* start Listed entries *

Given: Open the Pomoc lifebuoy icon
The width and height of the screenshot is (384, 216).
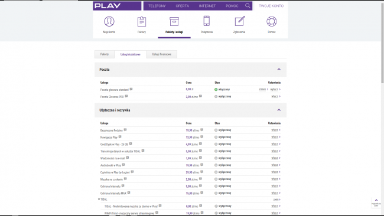Looking at the screenshot, I should [272, 21].
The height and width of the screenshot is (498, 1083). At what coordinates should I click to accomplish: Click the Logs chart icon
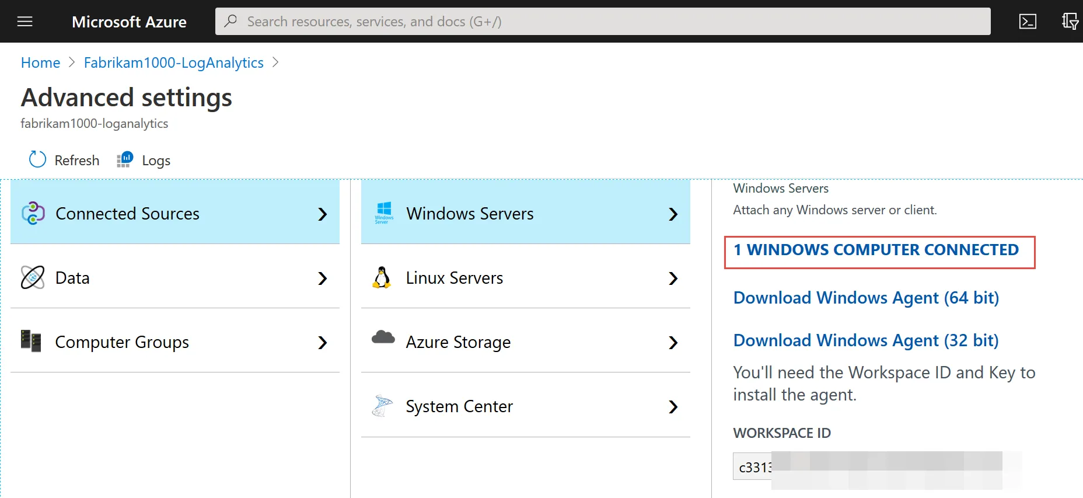(125, 159)

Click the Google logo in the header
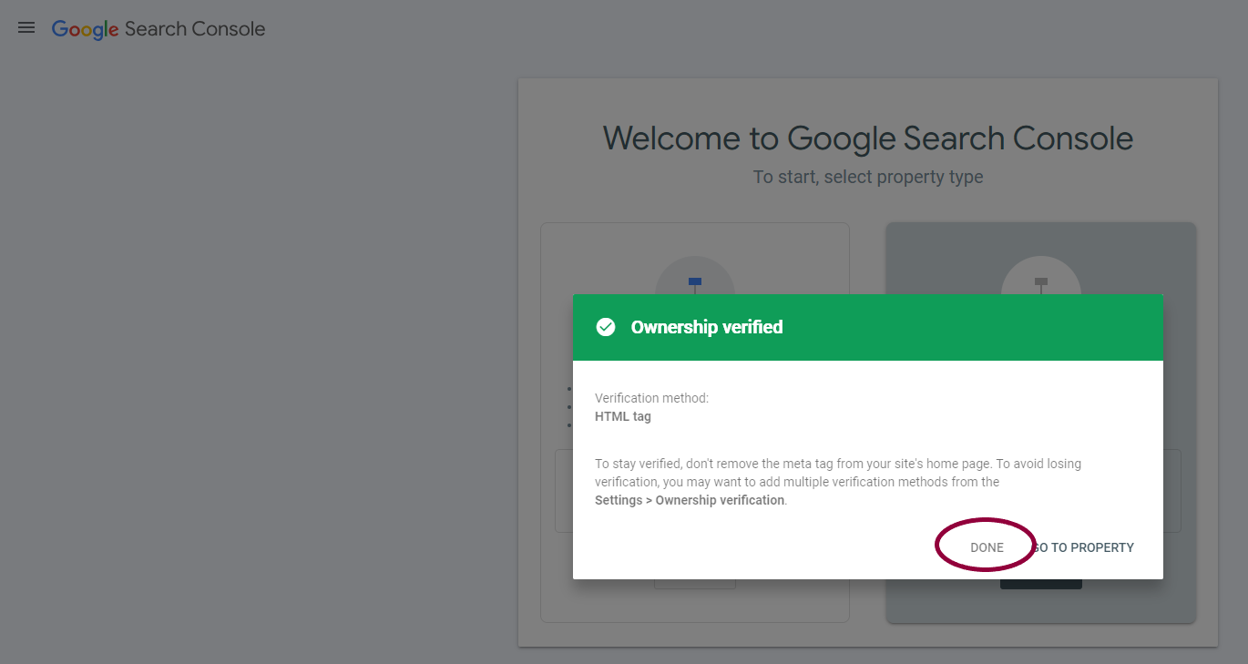pos(85,29)
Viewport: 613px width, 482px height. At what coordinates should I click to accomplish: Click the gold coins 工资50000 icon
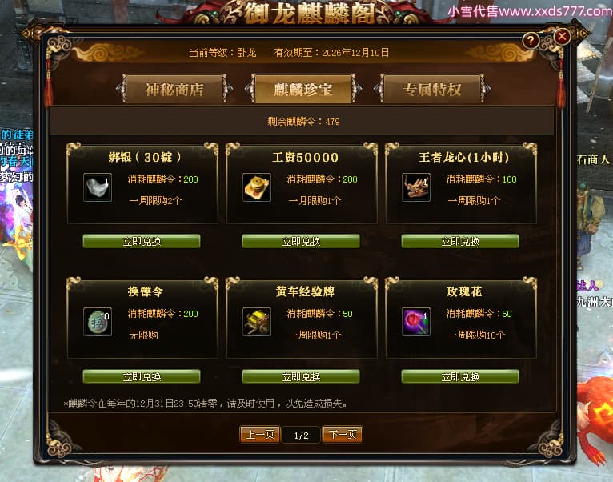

* end Listed entries *

▸ **Written instruction**:
Copy out each line above that contains the word "what". Case counts.

▸ **Full solution**:
The height and width of the screenshot is (498, 1083). At what coordinates should I click to accomplish: Click the Logs chart icon
Viewport: 613px width, 482px height. At what coordinates should I click to accomplish: Click the gold coins 工资50000 icon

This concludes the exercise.